Cognition and Emotions in the Creative Process by Nicole M. Gnedza
After reading this article, I felt totally dejected. The educational system needs to be overhauled. Parents need to realize they are the primary educators of their children, and that schools are to help in the development of their kids - education needs to happen in the home and in the school.
Some of the developmental needs of kids can't be meet in the educational system as it now operates. It would be great if I, as an art teacher, could differentiate instruction to meet the needs of all students. The ideas in the article are awesome, but next to impossible to implement. Time for students to think, plan, allow for intense emotions, experience failure, and revision requires a different setting and culture that now exists.
Students need partners in their education, and it is hard for one person to meet the needs of 28, or in the case of an art teacher, the needs 100 - 600 students.
I was inspired to some practical applications as I read this article. Students could be lead in biography studies of certain artists to understand the thinking and emotions of the creative process. Even at the elementary level, there are artists that younger students can understand such motivating artists as Matisse and Calder that had problems to overcome. Teachers become coaches - this has been echoed in other class readings during the semester in which students are facilitators and give some ownership to the students.
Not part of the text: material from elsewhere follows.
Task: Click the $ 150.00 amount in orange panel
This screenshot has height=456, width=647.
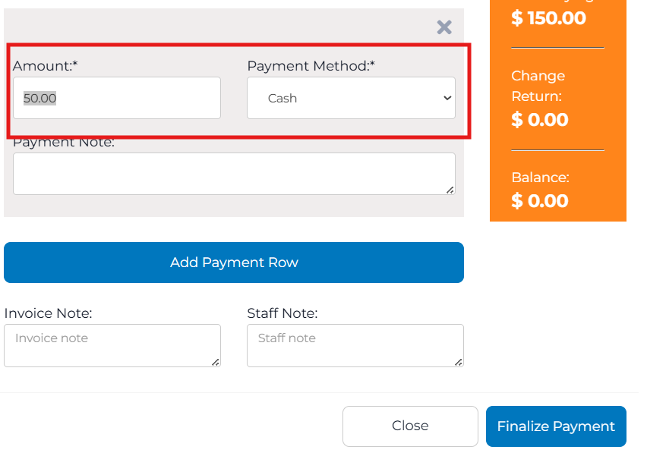Action: [548, 18]
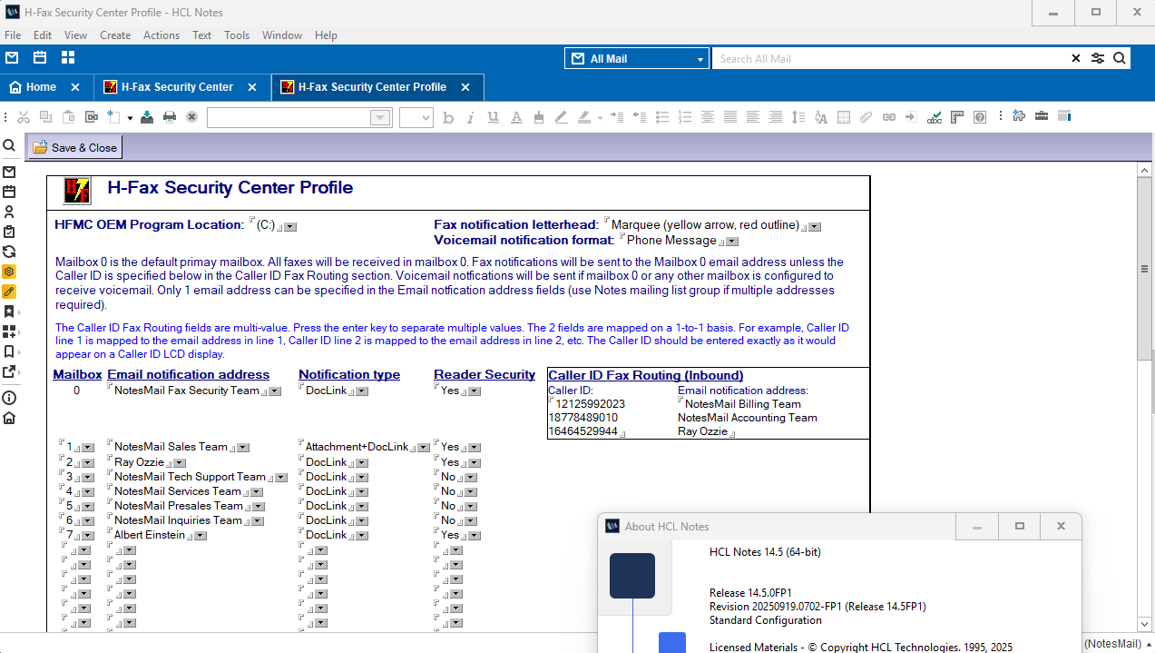Click the ruler icon in toolbar

pos(956,117)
This article describes the way some students behave during VTS sessions. I have seen it with my students and with our teacher peer group when we meet. Some ideas come easily; some people need longer to look and contemplate; silence or daydreaming can be signs of thinking and making associations, aha moments can cause people to raise their hands, jump around, and go, "Ooh, ooh, ooh, call on me!" The teacher or VTS facilitator has the job of understanding and coaching the different thought processes and phases so the students can make meaning on their own terms.